EDITORIAL| O Massacre Invisível – 1.470 Mulheres Assassinadas que o Estado se Recusou a Proteger

Compartilhe:

A Anatomia do Ódio e a Ineficiência do Estado

O Brasil encerrou o ano de 2025 com uma marca de sangue que deveria paralisar o país: 1.470 mulheres foram assassinadas pelo simples fato de serem mulheres. A média de quatro feminicídios por dia não é apenas uma estatística; é o retrato de uma guerra declarada contra o gênero feminino dentro de seus próprios lares e em plena via pública.

O Crime de Hoje: A Sangue Frio e Sem Temor

O episódio ocorrido hoje no Rio de Janeiro é a síntese do horror. No meio da rua, à luz do dia e sem qualquer temor das consequências ou da autoridade, um homem executou sua ex-mulher com dois tiros. O motivo? O roteiro de sempre: o inconformismo com o fim de um relacionamento.
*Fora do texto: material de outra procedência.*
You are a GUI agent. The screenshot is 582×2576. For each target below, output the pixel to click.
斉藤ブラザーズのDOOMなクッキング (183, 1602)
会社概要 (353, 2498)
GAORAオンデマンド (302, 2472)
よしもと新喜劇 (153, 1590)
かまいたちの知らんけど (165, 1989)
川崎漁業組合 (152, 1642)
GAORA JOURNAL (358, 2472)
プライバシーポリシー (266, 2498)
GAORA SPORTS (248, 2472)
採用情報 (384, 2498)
Esse crime não foi um “arroubo de paixão”, mas o ato final de uma mentalidade de posse. Quando um agressor mata em público, ele está enviando uma mensagem: ele se sente dono da vida daquela mulher e acredita estar acima da lei.

O Fracasso das Medidas Protetivas

É imperativo questionar: onde está a prioridade da polícia? Medidas protetivas não podem ser apenas pedaços de papel que a vítima carrega no bolso enquanto é perseguida. É preciso que o sistema de segurança pública trate a ameaça de gênero com a mesma urgência que trata um crime contra o patrimônio. A proteção deve ser real, monitorada e implacável. Sem prioridade na execução dessas medidas, o Estado torna-se cúmplice por omissão.

A Criação do “Macho Sagaz” e o Vazio de Humanidade

O problema é estrutural e nasce no berço. O Brasil ainda é o país que mais mata suas mulheres porque ainda educa seus homens sob o manto de uma criação patriarcal nojenta e odiosa.

Somos uma fábrica de “machos sagazes” — homens ensinados a conquistar, dominar e nunca perder — mas que se revelam absolutamente incapazes de serem seres humanos. Essa masculinidade tóxica, que confunde virilidade com violência e amor com controle, deve ser abominada e combatida em todas as instâncias: na família, na escola e na justiça.

É Preciso Parar

Não aceitaremos que o feminicídio se torne paisagem urbana. O Brasil não pode continuar sendo o carrasco de suas filhas, mães e irmãs. A violência precisa parar, a cultura patriarcal precisa ser desmontada e a justiça precisa ser, finalmente, braço forte de proteção, e não apenas o marcador de óbitos.